In DMD, the dystrophin gene usually contains large deletions in its exons, and that usually results in a frameshift mutation. The job of the DNA-like molecules is to bind the mutated exon and act like a bridge that lets the rest of the exons merge into a shorter transcript. The resulting dystrophin protein is also shorter, but it still provides some function, where before there was none.
Pharmaceutical company Nippon-Shinyaku worked in collaboration with the National Center of Neurology and Psychiatry Japan to turn that work into Viltolarsen: a drug now approved for use in patients that works on about 10 percent of people with DMD.
Yokota is now working to expand that work to accommodate more DMD patients, because every person’s mutations are different, and Viltolarsen only works on a single exon. The dystrophin gene contains 79 exons, and it turns out that exons 45-55 are a hotspot for mutations.
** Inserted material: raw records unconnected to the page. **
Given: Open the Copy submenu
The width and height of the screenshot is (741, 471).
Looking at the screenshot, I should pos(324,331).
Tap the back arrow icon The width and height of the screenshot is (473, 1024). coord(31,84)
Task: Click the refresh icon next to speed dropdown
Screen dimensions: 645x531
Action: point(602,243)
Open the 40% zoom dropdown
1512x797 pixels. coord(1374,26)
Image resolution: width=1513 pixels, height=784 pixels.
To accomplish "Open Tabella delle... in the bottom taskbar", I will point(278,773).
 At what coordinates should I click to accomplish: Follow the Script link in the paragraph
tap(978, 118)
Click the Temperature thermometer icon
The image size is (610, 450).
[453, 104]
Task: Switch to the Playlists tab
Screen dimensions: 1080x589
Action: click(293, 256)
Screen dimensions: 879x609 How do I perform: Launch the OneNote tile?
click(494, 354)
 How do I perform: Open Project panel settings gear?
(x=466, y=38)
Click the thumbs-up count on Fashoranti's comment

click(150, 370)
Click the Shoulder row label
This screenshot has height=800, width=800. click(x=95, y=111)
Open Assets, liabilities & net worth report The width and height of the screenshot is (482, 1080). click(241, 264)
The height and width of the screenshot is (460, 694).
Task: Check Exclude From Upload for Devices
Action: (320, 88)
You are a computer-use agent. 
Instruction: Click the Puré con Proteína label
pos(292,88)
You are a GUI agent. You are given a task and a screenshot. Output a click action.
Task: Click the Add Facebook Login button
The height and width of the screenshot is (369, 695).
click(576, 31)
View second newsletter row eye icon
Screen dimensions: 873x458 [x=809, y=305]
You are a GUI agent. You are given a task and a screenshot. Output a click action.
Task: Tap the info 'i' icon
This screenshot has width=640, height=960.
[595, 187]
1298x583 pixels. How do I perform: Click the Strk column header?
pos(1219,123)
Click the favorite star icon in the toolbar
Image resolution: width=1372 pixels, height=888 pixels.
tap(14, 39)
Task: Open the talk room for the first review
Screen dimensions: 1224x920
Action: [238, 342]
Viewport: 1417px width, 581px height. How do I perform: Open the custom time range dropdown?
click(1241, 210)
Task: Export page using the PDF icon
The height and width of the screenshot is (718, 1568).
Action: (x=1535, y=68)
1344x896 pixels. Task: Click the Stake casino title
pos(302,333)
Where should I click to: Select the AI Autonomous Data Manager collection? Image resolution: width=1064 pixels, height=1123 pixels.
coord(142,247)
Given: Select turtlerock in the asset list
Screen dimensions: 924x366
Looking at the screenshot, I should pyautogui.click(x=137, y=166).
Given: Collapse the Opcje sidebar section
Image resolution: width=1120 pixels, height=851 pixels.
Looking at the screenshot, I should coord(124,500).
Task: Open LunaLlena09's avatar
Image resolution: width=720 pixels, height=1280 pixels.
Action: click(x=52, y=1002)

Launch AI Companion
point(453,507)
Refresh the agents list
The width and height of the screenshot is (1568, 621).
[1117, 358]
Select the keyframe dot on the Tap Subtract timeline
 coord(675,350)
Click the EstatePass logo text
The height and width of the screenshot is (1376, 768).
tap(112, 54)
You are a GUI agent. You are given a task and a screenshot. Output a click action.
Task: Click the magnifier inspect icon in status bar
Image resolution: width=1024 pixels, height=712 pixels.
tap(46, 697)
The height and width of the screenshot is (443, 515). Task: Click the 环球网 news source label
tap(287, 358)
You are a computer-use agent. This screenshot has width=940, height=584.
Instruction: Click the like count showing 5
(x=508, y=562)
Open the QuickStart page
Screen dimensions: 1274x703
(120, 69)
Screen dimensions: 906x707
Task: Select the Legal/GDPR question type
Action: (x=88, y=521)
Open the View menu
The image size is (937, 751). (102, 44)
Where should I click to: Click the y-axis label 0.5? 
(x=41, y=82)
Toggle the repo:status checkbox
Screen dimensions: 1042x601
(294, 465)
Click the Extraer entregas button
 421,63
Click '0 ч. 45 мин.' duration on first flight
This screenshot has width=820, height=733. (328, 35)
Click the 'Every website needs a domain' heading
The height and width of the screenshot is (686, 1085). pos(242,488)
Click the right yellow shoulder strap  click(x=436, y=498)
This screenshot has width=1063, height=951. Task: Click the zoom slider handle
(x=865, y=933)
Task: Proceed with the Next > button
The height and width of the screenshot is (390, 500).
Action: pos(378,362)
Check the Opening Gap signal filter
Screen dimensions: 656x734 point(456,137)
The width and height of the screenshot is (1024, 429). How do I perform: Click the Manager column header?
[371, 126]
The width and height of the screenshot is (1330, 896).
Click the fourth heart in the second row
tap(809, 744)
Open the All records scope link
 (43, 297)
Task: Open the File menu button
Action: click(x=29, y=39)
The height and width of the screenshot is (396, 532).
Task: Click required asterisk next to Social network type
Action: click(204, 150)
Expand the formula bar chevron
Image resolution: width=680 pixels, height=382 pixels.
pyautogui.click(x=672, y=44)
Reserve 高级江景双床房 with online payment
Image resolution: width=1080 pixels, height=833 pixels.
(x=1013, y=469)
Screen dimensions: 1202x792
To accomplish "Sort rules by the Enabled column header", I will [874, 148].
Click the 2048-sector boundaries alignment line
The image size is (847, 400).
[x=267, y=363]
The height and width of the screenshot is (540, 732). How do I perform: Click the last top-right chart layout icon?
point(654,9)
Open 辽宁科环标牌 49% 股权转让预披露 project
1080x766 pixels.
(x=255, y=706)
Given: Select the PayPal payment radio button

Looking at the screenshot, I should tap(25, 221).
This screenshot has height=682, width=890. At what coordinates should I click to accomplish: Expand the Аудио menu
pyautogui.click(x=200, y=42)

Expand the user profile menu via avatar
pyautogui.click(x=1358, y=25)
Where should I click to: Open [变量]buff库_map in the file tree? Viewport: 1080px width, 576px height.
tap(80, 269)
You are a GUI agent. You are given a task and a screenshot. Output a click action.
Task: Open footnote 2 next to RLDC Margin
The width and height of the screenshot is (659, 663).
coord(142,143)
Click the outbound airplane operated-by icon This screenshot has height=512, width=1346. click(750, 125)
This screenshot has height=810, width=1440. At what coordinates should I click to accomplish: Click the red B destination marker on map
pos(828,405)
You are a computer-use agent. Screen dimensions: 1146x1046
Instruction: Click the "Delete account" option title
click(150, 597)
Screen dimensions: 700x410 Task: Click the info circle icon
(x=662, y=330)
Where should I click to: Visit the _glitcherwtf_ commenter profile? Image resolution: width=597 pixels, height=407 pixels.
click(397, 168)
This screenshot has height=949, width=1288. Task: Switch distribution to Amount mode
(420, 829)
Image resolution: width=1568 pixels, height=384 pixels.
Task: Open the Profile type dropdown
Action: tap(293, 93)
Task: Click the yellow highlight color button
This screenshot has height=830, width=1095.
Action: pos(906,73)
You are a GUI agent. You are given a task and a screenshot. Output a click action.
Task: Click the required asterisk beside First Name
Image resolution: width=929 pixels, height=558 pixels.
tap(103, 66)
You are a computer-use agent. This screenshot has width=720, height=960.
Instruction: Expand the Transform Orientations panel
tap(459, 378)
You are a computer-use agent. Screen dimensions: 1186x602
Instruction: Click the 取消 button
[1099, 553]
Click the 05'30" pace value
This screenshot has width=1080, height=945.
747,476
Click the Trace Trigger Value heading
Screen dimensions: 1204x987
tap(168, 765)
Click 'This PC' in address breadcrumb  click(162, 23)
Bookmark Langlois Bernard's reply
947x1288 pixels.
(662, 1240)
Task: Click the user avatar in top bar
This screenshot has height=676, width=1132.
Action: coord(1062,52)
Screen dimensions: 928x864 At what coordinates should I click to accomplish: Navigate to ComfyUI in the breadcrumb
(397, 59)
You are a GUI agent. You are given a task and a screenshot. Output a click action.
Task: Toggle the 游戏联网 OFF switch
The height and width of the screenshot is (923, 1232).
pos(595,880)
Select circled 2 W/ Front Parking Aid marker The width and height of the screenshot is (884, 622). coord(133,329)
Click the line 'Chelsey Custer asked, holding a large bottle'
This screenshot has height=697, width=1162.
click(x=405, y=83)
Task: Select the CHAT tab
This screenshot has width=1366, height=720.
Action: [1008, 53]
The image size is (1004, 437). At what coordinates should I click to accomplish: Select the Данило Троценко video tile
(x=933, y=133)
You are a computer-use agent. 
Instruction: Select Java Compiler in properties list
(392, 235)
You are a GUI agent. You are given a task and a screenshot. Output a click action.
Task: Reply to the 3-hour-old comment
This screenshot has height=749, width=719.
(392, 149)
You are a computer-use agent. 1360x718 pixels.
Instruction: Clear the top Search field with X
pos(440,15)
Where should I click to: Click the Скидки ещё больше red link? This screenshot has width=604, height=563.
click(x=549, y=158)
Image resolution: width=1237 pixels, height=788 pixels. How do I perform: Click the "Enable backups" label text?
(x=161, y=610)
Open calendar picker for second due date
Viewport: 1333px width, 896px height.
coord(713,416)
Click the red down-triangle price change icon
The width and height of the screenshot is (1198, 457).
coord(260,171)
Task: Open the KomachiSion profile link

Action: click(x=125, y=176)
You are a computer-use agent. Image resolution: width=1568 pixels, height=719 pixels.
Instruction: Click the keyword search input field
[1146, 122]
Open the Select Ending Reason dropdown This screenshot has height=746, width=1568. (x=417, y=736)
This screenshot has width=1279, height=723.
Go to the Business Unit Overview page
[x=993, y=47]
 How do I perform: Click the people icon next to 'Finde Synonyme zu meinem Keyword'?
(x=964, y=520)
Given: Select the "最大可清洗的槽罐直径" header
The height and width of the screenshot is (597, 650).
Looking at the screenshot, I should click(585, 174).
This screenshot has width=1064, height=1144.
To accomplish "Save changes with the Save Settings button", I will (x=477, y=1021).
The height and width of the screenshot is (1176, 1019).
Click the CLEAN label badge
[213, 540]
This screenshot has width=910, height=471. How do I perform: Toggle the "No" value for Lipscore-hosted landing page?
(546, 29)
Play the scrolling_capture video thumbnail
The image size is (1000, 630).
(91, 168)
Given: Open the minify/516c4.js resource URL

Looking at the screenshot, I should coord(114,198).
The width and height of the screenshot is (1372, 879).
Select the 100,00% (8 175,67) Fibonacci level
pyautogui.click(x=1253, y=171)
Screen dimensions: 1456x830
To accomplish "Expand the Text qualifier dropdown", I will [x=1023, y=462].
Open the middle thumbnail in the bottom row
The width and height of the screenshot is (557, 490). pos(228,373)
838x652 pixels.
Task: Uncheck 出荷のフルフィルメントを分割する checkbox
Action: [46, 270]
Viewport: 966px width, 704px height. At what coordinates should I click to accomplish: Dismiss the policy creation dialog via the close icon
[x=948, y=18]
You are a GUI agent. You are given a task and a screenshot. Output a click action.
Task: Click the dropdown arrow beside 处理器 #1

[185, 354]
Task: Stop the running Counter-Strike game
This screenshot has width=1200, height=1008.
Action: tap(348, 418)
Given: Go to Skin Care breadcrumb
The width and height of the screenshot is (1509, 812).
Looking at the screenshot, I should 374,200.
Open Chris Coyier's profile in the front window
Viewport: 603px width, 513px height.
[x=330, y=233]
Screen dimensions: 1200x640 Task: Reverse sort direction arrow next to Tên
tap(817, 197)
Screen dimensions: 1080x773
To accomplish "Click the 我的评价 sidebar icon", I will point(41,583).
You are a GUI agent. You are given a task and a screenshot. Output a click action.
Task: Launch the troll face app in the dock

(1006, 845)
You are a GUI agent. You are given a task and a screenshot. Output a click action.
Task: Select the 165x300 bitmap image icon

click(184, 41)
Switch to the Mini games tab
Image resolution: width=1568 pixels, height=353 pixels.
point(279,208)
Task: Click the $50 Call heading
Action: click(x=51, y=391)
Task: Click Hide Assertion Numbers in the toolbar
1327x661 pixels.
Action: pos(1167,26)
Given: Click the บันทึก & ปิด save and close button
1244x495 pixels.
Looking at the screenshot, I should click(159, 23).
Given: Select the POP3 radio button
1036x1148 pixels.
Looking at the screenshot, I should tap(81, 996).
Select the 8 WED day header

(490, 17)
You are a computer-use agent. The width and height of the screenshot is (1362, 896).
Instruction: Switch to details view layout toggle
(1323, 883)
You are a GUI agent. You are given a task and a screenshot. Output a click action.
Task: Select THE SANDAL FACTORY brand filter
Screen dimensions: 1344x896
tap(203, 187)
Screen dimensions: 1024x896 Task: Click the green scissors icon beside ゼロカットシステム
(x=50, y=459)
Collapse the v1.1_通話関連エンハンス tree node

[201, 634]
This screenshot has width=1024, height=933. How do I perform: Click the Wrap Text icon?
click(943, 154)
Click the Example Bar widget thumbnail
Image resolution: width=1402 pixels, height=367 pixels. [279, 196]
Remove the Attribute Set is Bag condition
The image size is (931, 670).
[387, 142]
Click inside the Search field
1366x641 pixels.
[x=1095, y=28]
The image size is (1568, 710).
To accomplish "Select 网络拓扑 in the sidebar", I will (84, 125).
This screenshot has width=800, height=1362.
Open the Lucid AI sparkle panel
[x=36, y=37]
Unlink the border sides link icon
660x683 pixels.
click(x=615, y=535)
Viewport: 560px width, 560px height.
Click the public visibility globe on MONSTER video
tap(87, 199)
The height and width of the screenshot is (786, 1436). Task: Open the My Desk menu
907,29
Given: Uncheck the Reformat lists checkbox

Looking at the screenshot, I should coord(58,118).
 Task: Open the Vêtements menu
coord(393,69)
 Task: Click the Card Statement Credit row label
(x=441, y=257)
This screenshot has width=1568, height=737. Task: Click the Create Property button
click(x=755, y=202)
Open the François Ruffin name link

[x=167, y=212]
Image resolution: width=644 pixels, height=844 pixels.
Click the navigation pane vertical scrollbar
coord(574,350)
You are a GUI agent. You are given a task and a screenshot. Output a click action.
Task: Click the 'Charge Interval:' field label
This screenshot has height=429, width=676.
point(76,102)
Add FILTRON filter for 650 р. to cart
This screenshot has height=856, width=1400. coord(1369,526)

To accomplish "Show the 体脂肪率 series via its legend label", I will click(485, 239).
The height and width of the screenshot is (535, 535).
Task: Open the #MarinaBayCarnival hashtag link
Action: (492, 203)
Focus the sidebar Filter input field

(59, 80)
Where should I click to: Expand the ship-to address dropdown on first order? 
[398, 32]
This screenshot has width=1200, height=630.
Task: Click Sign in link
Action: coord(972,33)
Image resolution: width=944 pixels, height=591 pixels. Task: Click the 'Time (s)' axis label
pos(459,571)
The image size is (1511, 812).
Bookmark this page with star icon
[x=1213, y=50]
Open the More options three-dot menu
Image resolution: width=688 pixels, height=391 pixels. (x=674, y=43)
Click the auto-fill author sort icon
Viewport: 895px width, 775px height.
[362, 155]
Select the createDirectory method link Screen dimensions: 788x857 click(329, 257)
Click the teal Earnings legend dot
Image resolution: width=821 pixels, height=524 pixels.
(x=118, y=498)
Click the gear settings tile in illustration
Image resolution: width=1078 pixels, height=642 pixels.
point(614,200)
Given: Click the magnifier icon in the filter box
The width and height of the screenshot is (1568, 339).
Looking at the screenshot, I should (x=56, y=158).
Skipping all of them would provide a treatment that could work for nearly half of people with DMD.
But the solution wasn’t as straightforward as mixing together 11 antisense oligonucleotides. These molecules are expensive to make, and every one would need to make their way into a single cell to work together.
The good news is that sometimes skipping a few exons means the next one will get skipped spontaneously. Yokota’s team worked with various combinations to narrow down the number of molecules in their mixture from 11 down to five. They also tapped into research with cell-penetrating peptides, showing that they could bring more of their drug molecules into cells by combining both technologies.
Tested with humanized mouse models, repeated doses of treatment increased dystrophin production in the heart to an average of 7.7 percent of normal levels, versus 0.5 percent in the saline group, leading to improved heart function. This boost may one day improve survival in people with DMD.
The team now plans to carry out toxicology testing, which is the next step in clearing the path to clinical trials.